Post the make/model of the PC. If custom built then post the specs.

MB
CPU
RAM
GPU
PSU brand/wattage

Post the voltage readings for the BIOS.

Have you tried clearing the CMOS? (either with jumper or removing battery)

Replace the CMOS battery.


----------



## Cybermega (Nov 18, 2009)

What are MB and PSU Brand? do you mind giving me an example or what they are?

CPU = Dual-Core CPU E6500 @2.93GHz
RAM = 2.99 GB
GPU = Integrated one {Intel(R) 82945G Express Chipset Family}

I'm gonna edit the post with the voltage later as i'm gonna check it out

How do I do that and what is the CMOS?


----------



## Cybermega (Nov 18, 2009)

Since I can't edit I have to double post :/

MB = P5GC-MX/1333

how do i find the voltage exactly? mind telling me how as well *sigh*


----------



## Prophet (Oct 24, 2004)

psu=power supply unit and if you take the side off your case you will usually find the make and model on the side of psu unit.
If you log into bios theres usually a menu in bios for temps and voltages...sometimes called pc heath.


----------



## Wrench97 (May 10, 2008)

The temps and voltages will be on the Power tab in the Bios under Hardware Monitor.

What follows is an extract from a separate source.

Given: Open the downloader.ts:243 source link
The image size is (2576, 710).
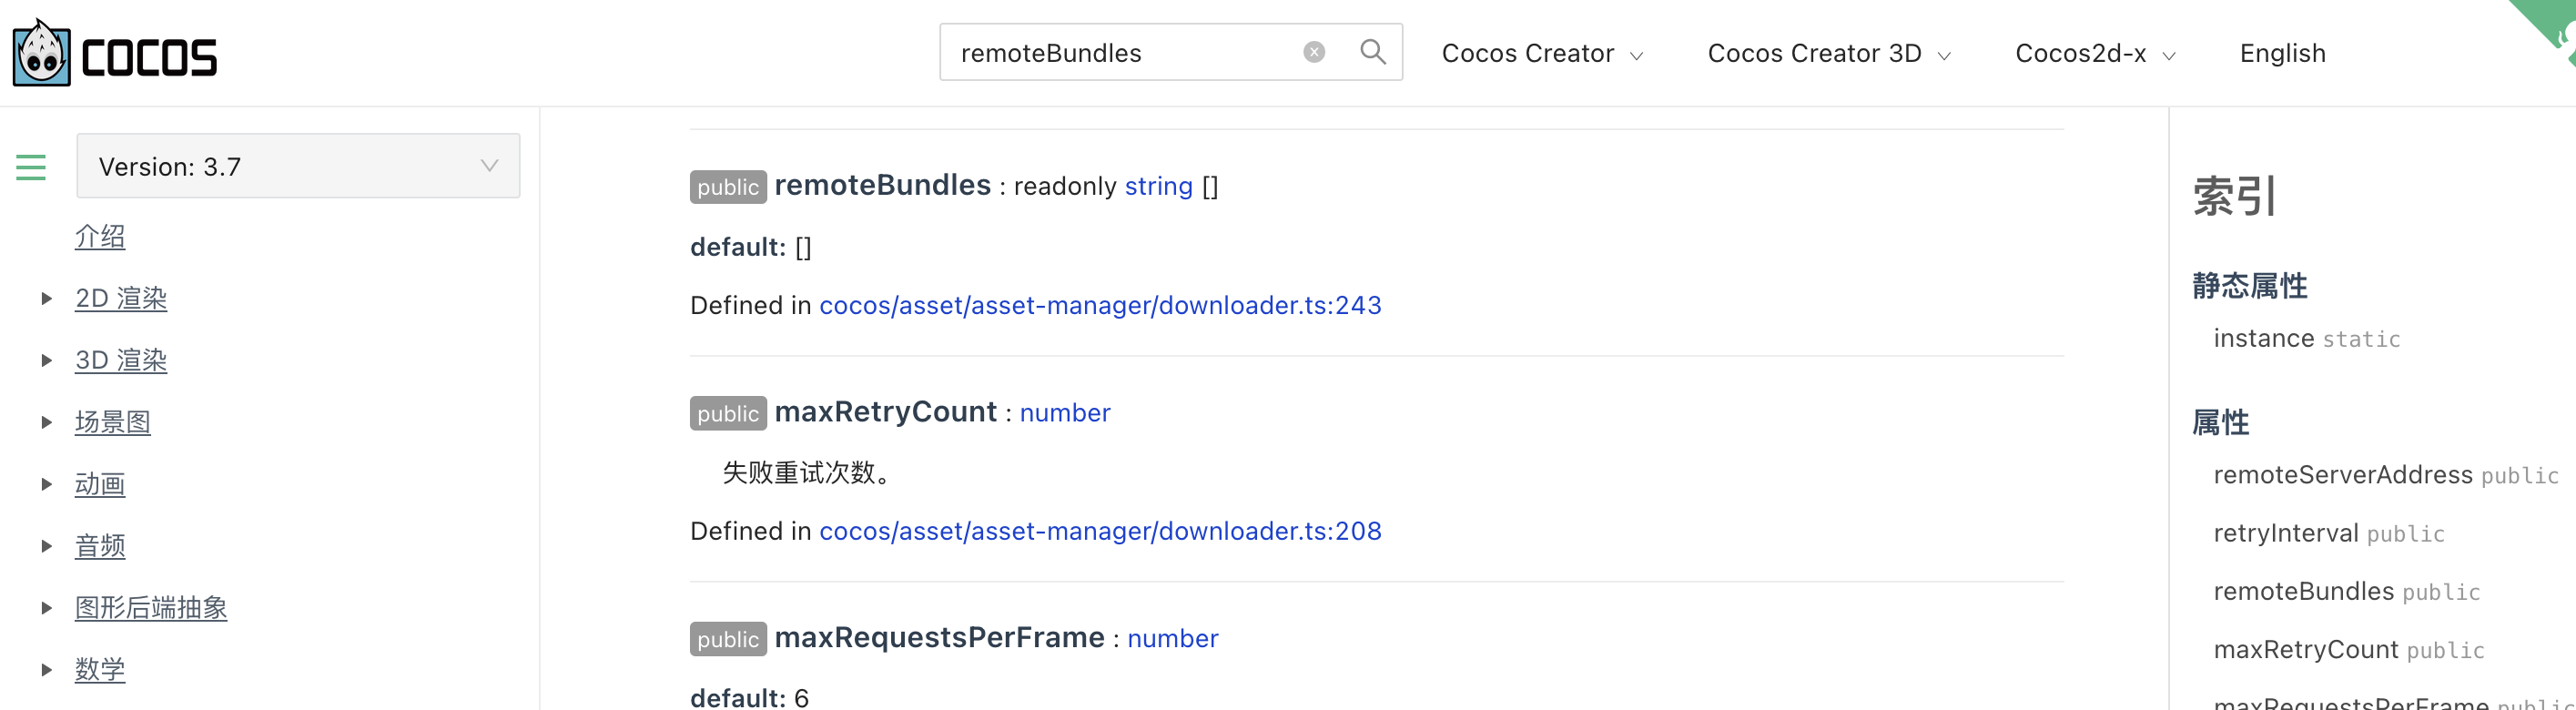Looking at the screenshot, I should click(x=1100, y=306).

How old is the board? The coin cell CMOS battey may be low and need replaced.


----------



## Cybermega (Nov 18, 2009)

well i don't any label on the PSU that says what is it's maker or model but i saw one that says 500V that's all I don't think that helps

and you mean this as voltage?

Vcore Voltage 1.288V
3.3V Voltage 3.360V
5V Voltage 5.094V
12V Voltage 12.249V

and i don't know maybe 1-3 years i forgot now


----------



## Wrench97 (May 10, 2008)

That's the voltages, what did the CPU temp read? (the top line on that page)

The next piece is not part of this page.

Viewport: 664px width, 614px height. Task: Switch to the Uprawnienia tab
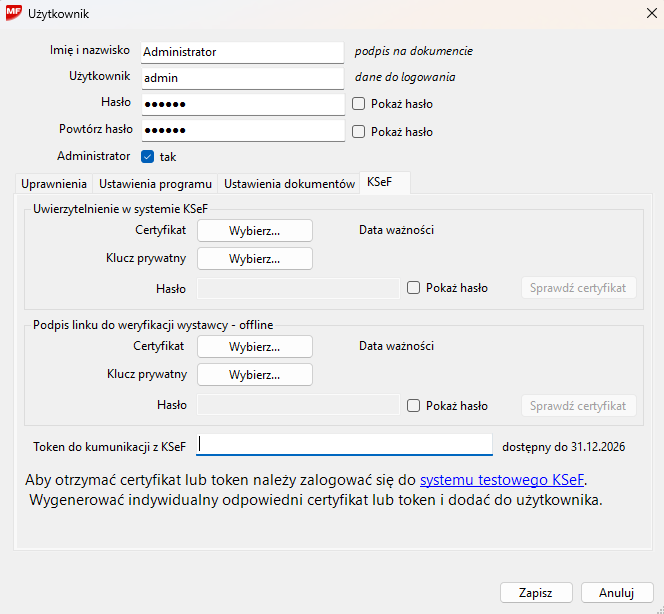tap(51, 184)
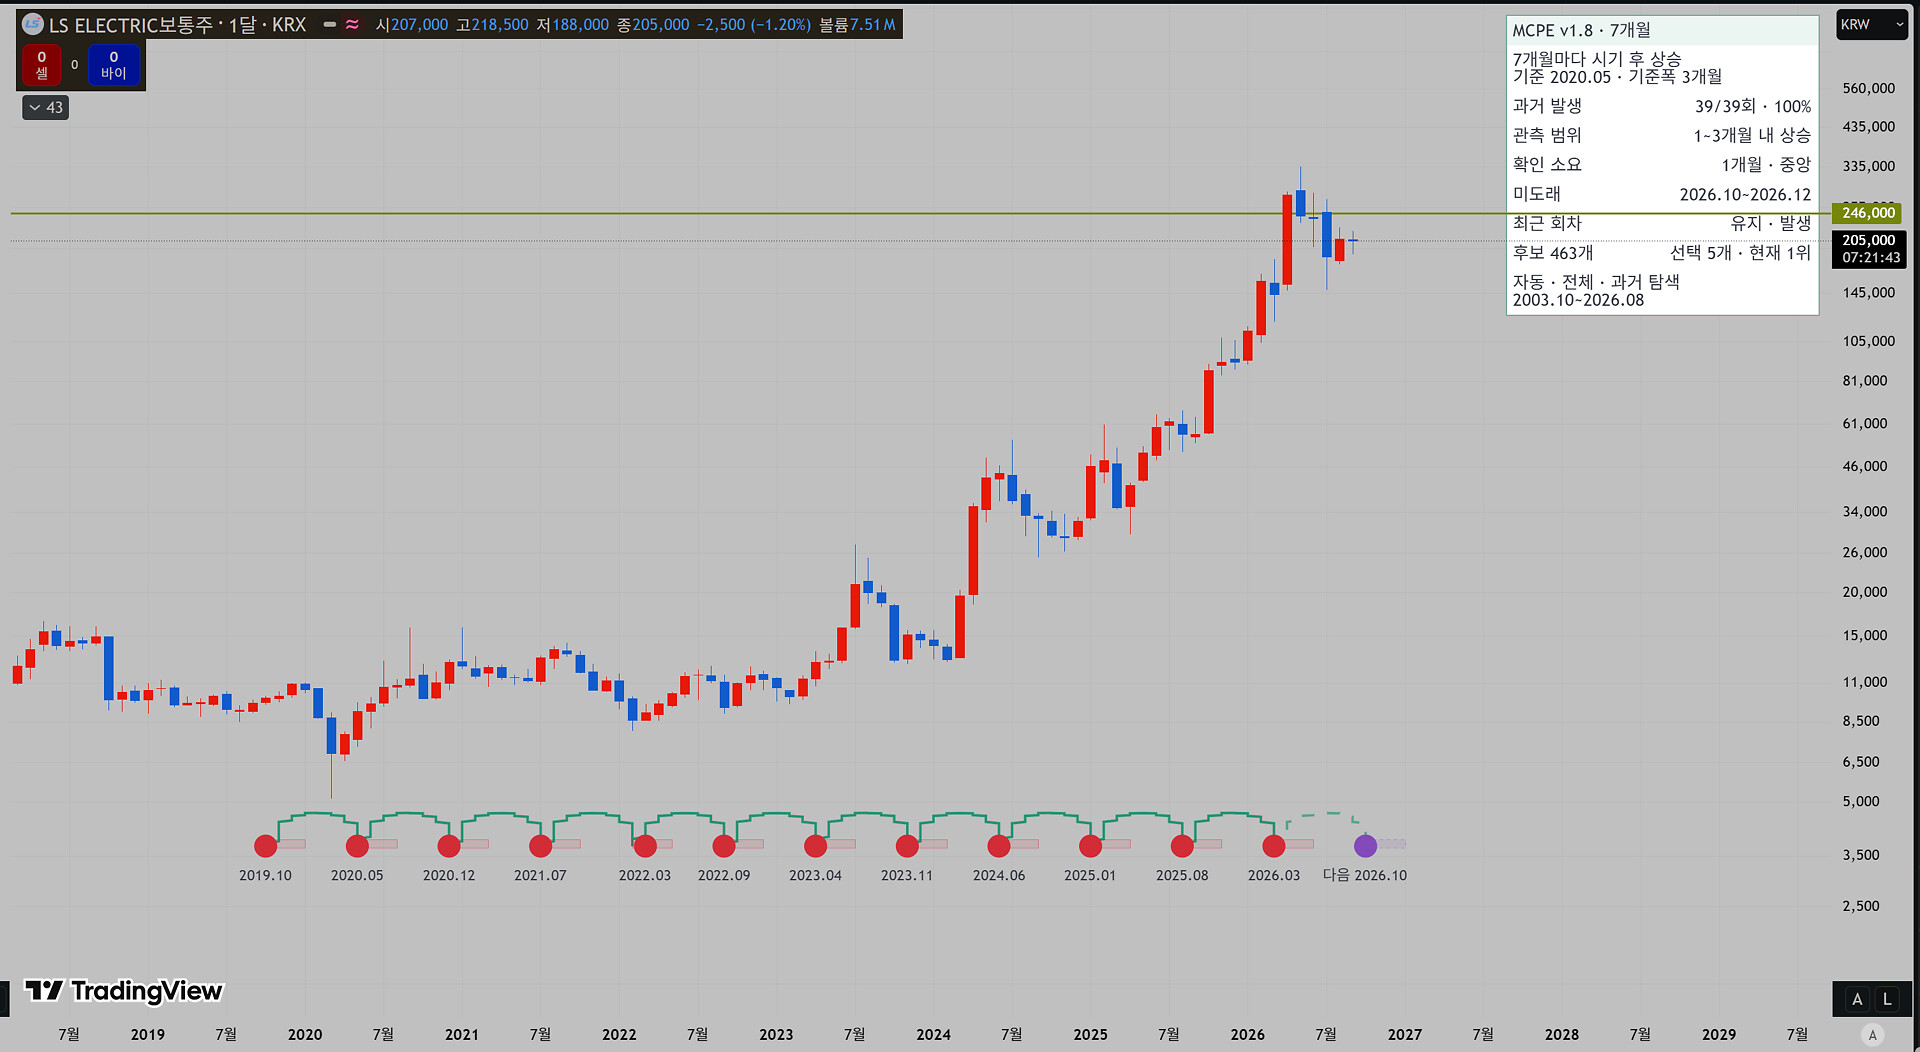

I would try changing the Coin Cell battery on the motherboard first, it's a CR2032 Available at almost all stores that sell batteries> http://www.amazon.com/gp/product/B0..._m=ATVPDKIKX0DER&pf_rd_r=07FDPMDKEMJ4R3854V05


----------



## Cybermega (Nov 18, 2009)

sorry for late response but i lost connection to the internet for these last 2 weeks. anyway after a few days i lost my connection the computer didn't freeze for about 6 days (20th August) then the problem happened again. Today in the last 3 hours it froze like 5-10 times 2-3 in a row while being in the bios.

Anyway exactly after the freezing happened Again I changed the battery as I was told and it still happened. So what do I do now?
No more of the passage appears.